TASK ITEM: In the records below, some lines hold the word "computer". Copy each of those lines.

RECORDED DATA:
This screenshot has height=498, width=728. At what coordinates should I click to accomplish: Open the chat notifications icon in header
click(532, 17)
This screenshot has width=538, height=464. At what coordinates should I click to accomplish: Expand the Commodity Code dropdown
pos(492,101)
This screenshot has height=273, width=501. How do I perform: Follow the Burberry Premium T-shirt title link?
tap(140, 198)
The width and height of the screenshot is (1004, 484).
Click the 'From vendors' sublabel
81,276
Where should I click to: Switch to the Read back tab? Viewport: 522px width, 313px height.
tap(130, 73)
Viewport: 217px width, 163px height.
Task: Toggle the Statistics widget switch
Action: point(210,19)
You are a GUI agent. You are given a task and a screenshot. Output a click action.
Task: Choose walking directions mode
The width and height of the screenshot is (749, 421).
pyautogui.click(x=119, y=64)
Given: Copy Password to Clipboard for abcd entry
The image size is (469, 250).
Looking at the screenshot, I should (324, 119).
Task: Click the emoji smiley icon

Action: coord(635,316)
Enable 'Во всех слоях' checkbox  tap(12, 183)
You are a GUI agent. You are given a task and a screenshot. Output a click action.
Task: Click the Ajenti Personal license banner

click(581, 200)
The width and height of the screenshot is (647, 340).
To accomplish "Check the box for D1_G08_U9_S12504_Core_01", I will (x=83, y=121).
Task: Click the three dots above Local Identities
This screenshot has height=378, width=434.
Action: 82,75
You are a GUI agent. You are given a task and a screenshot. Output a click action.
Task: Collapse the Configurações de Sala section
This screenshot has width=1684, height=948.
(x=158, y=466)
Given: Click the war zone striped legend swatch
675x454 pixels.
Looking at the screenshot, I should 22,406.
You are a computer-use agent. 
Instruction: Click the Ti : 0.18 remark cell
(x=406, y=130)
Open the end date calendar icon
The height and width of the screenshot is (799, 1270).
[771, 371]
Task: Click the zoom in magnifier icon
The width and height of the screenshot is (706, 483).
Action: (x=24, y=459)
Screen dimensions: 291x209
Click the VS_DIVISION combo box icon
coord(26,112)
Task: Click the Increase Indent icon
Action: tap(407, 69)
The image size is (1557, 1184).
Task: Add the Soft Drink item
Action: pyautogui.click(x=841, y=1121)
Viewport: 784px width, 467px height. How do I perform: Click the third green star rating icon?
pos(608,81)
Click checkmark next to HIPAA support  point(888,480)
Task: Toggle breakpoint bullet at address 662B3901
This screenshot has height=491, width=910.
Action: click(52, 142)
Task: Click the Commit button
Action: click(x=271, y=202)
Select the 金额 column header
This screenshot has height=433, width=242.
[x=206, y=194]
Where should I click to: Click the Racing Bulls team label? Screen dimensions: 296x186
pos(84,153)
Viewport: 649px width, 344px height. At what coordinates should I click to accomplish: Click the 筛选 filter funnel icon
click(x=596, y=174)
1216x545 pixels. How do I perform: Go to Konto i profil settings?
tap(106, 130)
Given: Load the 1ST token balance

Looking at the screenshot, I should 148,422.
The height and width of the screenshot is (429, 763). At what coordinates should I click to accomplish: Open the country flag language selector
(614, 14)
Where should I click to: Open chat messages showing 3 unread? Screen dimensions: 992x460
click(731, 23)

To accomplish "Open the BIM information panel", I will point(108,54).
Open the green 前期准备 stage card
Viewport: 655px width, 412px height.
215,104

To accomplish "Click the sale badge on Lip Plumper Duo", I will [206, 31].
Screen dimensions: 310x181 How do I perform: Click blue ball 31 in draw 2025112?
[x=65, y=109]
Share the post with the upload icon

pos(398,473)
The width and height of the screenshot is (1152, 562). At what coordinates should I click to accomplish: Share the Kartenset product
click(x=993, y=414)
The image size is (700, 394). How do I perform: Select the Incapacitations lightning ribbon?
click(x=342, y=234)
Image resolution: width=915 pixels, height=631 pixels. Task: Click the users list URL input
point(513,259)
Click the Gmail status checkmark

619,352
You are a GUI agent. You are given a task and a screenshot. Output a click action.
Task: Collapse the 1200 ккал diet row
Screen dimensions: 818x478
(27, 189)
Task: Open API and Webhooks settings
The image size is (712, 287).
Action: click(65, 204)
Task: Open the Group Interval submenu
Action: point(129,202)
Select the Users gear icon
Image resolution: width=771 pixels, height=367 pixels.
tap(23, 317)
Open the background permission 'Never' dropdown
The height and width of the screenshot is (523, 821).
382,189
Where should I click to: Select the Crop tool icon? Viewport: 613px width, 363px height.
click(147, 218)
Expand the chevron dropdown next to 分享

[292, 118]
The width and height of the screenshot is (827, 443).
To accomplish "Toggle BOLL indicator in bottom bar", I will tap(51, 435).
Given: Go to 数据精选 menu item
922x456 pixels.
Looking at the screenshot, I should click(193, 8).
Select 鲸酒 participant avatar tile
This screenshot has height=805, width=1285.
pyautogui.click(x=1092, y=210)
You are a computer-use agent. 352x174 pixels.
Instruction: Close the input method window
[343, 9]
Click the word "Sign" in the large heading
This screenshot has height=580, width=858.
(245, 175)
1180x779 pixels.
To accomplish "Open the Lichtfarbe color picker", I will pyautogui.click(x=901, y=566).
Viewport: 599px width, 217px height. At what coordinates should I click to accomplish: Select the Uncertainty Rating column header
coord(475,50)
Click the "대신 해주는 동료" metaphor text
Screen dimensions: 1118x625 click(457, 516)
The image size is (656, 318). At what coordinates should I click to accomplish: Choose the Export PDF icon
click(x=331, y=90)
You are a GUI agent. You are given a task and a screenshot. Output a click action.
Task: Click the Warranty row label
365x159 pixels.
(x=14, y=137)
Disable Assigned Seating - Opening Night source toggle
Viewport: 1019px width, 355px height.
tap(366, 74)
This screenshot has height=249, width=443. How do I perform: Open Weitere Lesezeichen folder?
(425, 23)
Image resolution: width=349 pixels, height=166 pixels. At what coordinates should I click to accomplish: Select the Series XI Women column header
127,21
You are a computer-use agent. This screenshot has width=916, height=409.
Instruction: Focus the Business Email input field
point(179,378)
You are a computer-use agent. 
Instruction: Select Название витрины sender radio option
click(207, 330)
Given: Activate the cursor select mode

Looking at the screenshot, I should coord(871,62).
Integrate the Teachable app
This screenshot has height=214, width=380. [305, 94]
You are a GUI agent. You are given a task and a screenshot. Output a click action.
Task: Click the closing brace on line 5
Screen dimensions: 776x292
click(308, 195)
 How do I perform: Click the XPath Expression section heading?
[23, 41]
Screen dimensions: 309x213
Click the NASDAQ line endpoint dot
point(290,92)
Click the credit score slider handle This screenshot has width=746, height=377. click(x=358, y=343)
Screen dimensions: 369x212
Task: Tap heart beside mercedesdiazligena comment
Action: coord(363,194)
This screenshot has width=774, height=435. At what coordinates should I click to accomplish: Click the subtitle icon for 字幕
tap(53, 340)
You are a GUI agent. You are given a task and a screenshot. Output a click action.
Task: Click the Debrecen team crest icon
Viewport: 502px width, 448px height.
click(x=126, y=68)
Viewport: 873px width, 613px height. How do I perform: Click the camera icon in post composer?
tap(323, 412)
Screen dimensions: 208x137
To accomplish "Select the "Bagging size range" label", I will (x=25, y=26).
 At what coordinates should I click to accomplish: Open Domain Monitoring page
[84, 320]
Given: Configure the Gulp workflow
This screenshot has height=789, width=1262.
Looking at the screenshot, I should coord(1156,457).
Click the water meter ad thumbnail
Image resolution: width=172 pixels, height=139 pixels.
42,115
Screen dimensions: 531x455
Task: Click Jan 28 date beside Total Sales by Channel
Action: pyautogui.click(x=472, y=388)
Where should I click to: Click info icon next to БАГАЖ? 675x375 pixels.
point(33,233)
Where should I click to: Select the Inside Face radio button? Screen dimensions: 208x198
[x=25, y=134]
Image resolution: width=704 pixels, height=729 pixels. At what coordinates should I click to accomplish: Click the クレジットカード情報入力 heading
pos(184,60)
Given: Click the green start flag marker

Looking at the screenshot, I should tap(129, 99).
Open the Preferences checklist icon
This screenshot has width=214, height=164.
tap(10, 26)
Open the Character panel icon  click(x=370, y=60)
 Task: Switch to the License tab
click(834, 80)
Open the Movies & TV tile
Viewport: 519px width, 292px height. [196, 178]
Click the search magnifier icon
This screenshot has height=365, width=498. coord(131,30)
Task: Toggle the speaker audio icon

RESPONSE TO THE TASK:
You are a computer-use agent. 
You are a computer-use agent. 352x174 pixels.
You are a computer-use agent. This screenshot has width=916, height=409.
You are a computer-use agent. 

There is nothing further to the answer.